Asia-Pacific News
Restive Philippine volcano hisses, rumbles, belches ash
Dec 26, 2009, 9:36 GMT
Manila - A restive Philippine volcano on Saturday hissed, rumbled and belched ashes in a persistent display of intense activity.
The Philippine Institute of Volcanology and Seismology (Phivolcs) said it recorded overnight 406 volcanic explosions in Mayon Volcano in Albay province, 360 kilometres south-east of Manila.
The agency said it detected two hissing and 26 rumbling sounds, indicating that magma continued to move up the cone.
A total of 142 rockfall events and 33 ash eruptions reaching as high as 1,000 metres were also observed during the past 24 hours.

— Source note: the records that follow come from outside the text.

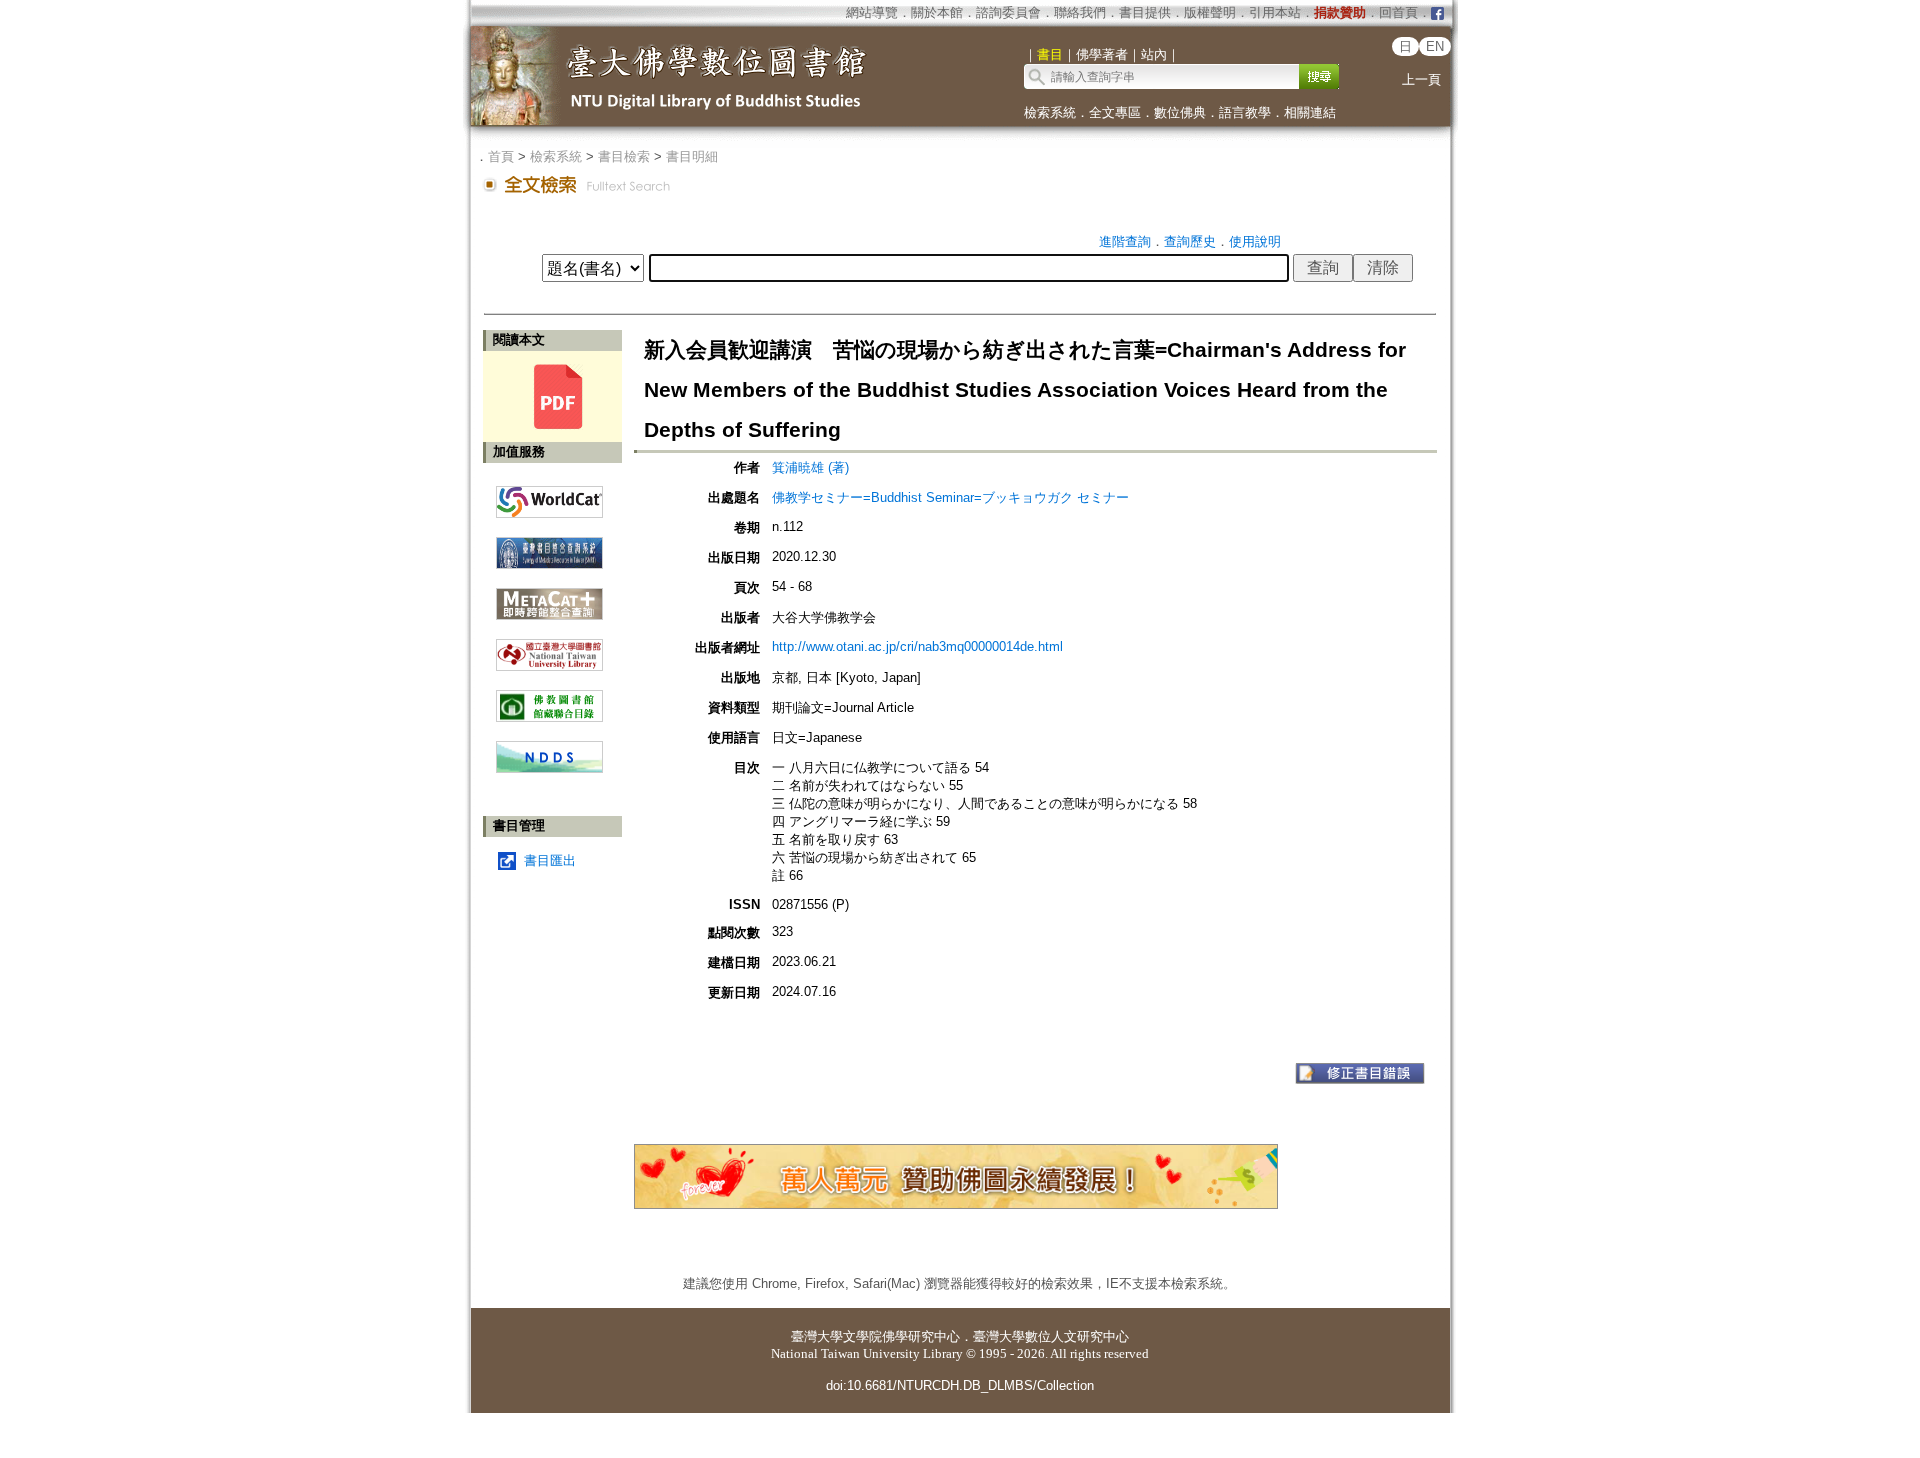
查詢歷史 (1190, 241)
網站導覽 (872, 12)
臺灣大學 (817, 1336)
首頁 (501, 156)
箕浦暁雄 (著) (810, 467)
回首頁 (1398, 12)
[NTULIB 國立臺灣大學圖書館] (549, 647)
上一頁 (1421, 79)
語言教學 (1245, 112)
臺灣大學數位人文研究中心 (1051, 1336)
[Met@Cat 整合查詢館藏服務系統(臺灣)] (549, 596)
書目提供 (1145, 12)
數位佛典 (1180, 112)
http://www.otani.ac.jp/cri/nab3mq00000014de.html (917, 646)
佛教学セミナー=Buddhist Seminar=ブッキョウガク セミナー (950, 497)
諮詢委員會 (1008, 12)
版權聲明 (1210, 12)
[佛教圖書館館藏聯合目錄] (549, 698)
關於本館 (937, 12)
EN (1435, 46)
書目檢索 (624, 156)
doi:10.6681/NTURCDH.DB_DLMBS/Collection (960, 1385)
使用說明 (1255, 241)
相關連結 (1310, 112)
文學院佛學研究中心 (901, 1336)
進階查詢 (1125, 241)
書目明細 (692, 156)
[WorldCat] (549, 497)
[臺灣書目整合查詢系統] (549, 545)
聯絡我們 (1080, 12)
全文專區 (1115, 112)
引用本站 (1275, 12)
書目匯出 (550, 860)
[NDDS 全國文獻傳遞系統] (549, 768)
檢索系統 (1050, 112)
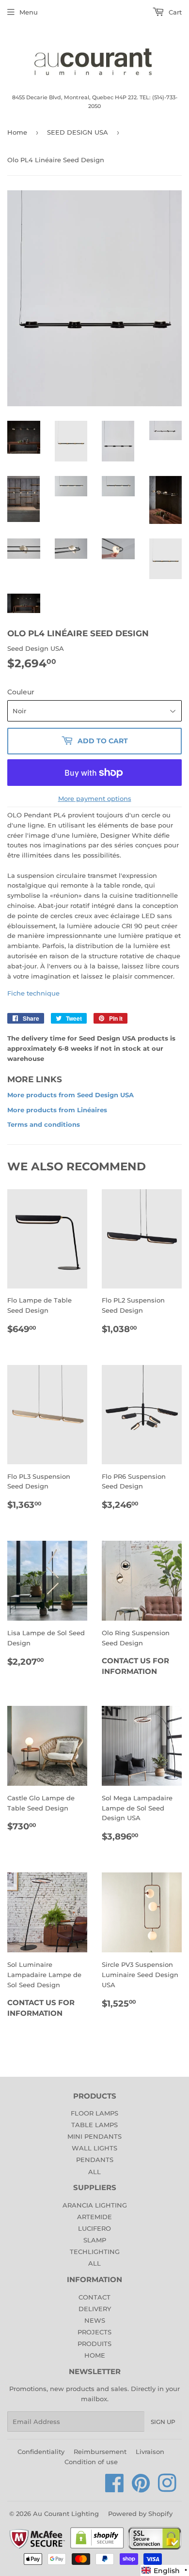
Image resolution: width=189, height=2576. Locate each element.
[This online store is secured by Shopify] (97, 2548)
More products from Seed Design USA (70, 1095)
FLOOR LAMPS (94, 2113)
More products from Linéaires (57, 1110)
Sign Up (163, 2421)
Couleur (20, 692)
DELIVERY (95, 2309)
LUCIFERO (94, 2228)
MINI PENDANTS (94, 2136)
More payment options (94, 798)
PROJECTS (94, 2332)
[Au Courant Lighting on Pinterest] (141, 2488)
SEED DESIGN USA (77, 132)
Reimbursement (100, 2451)
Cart (174, 12)
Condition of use (91, 2462)
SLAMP (94, 2240)
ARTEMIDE (94, 2217)
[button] (165, 2570)
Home (17, 132)
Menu (28, 12)
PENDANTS (94, 2159)
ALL (94, 2172)
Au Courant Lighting (66, 2513)
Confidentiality (40, 2451)
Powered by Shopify (140, 2513)
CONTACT (94, 2297)
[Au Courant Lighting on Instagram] (167, 2488)
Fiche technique (33, 993)
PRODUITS (94, 2343)
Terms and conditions (43, 1124)
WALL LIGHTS (94, 2148)
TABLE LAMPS (94, 2125)
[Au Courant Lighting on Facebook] (115, 2488)
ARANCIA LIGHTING (95, 2205)
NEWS (94, 2320)
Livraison (150, 2451)
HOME (94, 2355)
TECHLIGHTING (95, 2251)
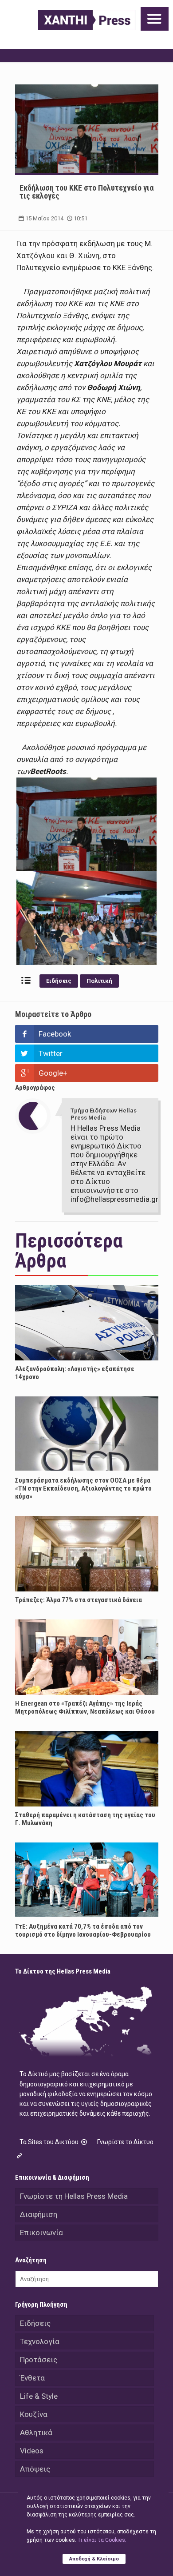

Phivolcs volcanologist Ed Laguerta said seismic activity of Mayon had decreased compared to recent days, but its activity remained intense and a hazardous eruption was still probable within days.
'If we look at Mayon's history in 1984, it calmed down for a few days before it erupted,' he said.
Neary 50,000 people living on the slopes of the volcano have been evacuated and soldiers and police strictly imposed checkpoints to prevent residents from returning to their homes.
The 2,472-metre volcano has erupted about 50 times since 1616. It last erupted in July 2006, forcing more than 30,000 people to flee their homes.
Mayon's most violent eruption was in 1814, when more than 1,200 people were killed and a town was buried in volcanic mud. An eruption in 1993 killed 79 people.